Debugging random slow writes in PostgreSQL

plasma · on May 15, 2021

In case anyone’s an SQL Server user and you have a regular app query suddenly timing out every so often on a large table which otherwise takes 10ms, you’ll probably be experiencing the statistic updates penalty.

When MSSQL decides it wants to recheck statistics for a regularly performed query, it picks the Nth “lucky” execution of your otherwise fast query to instead now update table /index statistics.

To observers, this query is suddenly super slow and may even time out. Very confusing.

A workaround is to enable “async statistics update”, this won’t reoccur.

defaultname · on May 15, 2021

As a sidenote on this, for databases that have low utilization periods it's a best practice to have a daily maintenance plan that updates statistics across the database. There would have to be a large amount of database churn for statistics to become stale.

pjungwir · on May 15, 2021

Huh, I think that is happening to me. A few questions:

- Does the stats update happen only for SELECT, only for DML, or both? - Any drawbacks to `async statistics update`?

plasma · on May 15, 2021

The statistics can become stale after repeated inserts, updates, and likely DML changes yes.

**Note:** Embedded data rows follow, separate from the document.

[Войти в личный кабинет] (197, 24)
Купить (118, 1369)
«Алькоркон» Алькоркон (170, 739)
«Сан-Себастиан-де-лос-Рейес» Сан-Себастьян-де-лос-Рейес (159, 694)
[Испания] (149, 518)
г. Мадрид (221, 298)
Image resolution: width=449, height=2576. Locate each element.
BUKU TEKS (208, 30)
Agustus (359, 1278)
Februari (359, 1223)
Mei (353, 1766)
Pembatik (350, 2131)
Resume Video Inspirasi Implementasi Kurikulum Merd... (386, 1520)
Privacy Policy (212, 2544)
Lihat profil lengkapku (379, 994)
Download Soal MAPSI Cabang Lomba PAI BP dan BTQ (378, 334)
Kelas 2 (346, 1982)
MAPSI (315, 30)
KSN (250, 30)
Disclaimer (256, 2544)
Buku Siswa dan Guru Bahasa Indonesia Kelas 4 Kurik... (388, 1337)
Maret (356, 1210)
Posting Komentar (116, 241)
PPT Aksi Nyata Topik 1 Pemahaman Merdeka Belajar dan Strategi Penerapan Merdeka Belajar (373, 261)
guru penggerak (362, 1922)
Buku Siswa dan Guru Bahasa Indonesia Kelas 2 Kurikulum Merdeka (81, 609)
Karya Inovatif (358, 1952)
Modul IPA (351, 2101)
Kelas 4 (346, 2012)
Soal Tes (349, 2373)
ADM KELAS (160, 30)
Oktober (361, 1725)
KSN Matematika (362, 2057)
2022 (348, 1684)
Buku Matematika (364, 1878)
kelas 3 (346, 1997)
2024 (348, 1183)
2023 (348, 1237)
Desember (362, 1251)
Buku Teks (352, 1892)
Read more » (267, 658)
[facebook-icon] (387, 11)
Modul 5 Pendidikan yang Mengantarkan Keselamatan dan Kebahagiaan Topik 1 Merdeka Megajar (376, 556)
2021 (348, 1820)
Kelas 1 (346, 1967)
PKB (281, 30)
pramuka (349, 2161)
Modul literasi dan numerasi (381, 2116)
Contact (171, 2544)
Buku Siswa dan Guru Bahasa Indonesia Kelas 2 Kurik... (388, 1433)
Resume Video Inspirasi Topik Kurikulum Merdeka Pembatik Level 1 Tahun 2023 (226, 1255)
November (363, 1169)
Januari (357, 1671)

However, the statistics are updated it seems during a SELECT if they are deemed too stale. By default, the stats are refreshed and then the query runs, but this can time out as I mentioned for large tables.

The async option lets the query proceed (using old statistics) and then it updates separately in the background.

Personally I’ve not seen a downside to this in practice, but you can read more at https://techcommunity.microsoft.com/t5/azure-sql/improving-c...

AdrianB1 · on May 15, 2021

SELECT queries don't trigger statistics updates. Specific table changes trigger statistic updates, not reads.

plasma · on May 15, 2021

In the case of MSSQL, it can — not because SELECTs can cause stats to become stale, you are right it’s only during updates etc, but rather the SELECT happens to notice the stats are out of date due to prior writes, and have not been updated yet, and so this does trigger an update, which is the problem I mentioned.

This helps clarify:

“ When a query plan is compiled, if existing statistics are considered out-of-date (stale), new statistics are collected and written to the database metadata. By default, this happens synchronously with query execution, therefore the time to collect and write new statistics is added to the execution time of the query being compiled.”

(From my link abode)

AdrianB1 · on May 16, 2021

I think that part of the article is misleading and causing confusion; statistics never became out-of-date unless changes (inserts/updates/deletes) happen without updating statistics; that happens when statistic auto-updates are turned off, changes happen and statistics are not updated, but that is case where async updates can do more harm than good: SELECT queries are supposed to be the most consistent in terms of performance, if you have random stat updates in SELECT queries this consistency is broken. Just imagine you run a small query on a 1B rows in 20ms then all of the sudden a stat update will make your query execute in 5 minutes: shoot that DBA with salt, multiple times.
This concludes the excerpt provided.